Let us for the sake of argument assume that there is data to show that diversity helps. What should a university do? Should you admit 100 students whose average performance will be 60, or should you admit 90 students whose average performance will be 70 (helped by diversity) and 10 students whose performance would perhaps be only 50. There is certainly a plausible argument for not admitting strictly through merit (if at all merit can be determined by a single number). But ask someone who was 91st in our imaginary list. Will he agree. If you assume that admission is a reward for performance in a particular test, you will not like what the university is doing.
Universities may have other goals. For example, should we admit those who are the smartest and will benefit very little from university education, or should we admit those who are likely to gain a lot more from university education. So on a scale from 1 to 10, should we admit students at 9 who can be helped to reach 9.5, or should we admit students at 7 and take them to 8.5. In other words, should "merit" be the only criteria for admission or should we also look at what will benefit the society most. This question is particularly important when the society is funding the cost of that education. Again, I know what the "merit" crowd will say, but I will only suggest that most universities around the world will admit both kinds of students in some proportion. (We also are mandated by law to do affirmative action, which means admitting students at lower "merit" but they are likely to benefit the most from our education.)
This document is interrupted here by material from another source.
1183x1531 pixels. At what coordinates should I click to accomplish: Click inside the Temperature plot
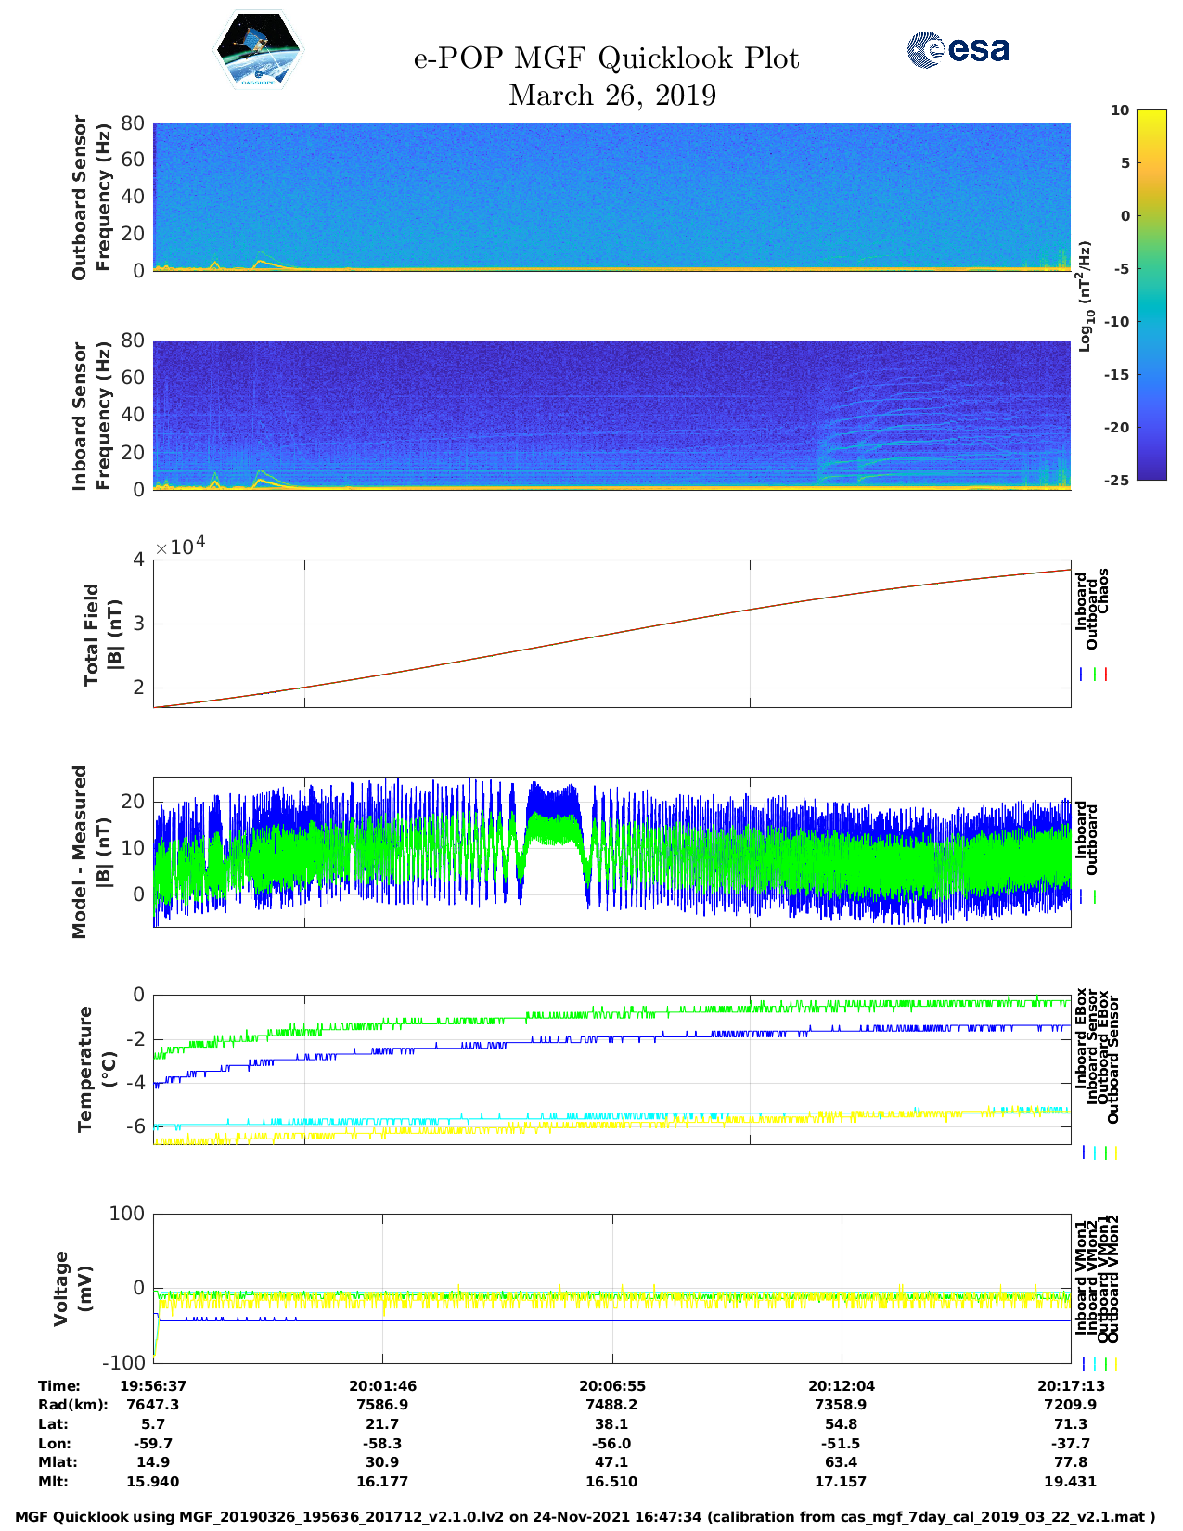pos(611,1069)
A lot of universities have a stated goal of helping the society that nurtures them. One way to do this is to prepare entrepreneurs who will create jobs in that society. Depending on the geographical location (and particularly so, if the location does not attract a lot of investments), universities may prefer to have some weight to the nearness criteria, since students belonging to that society are more likely to stay there beyond graduation. A lot of universities will, therefore, admit more students from within the state even when that magic number representing merit is lower for these students.
In summary, the insistence on admitting based on a single number is misplaced. As long as the single number is considered a proxy for transparent/honest process, the insistence has a logic, but when this number starts getting treated as a proxy for merit, there is a problem. On the other hand, it is necessary for public funded universities to not only admit the best, but also give an appearance of admitting the best. As long as public universities like IITs have a transparent/honest process, they should have flexibility in both defining the merit (as combination of multiple parameters, perhaps), as well as bypassing merit to achieve the multi-objectives of the university.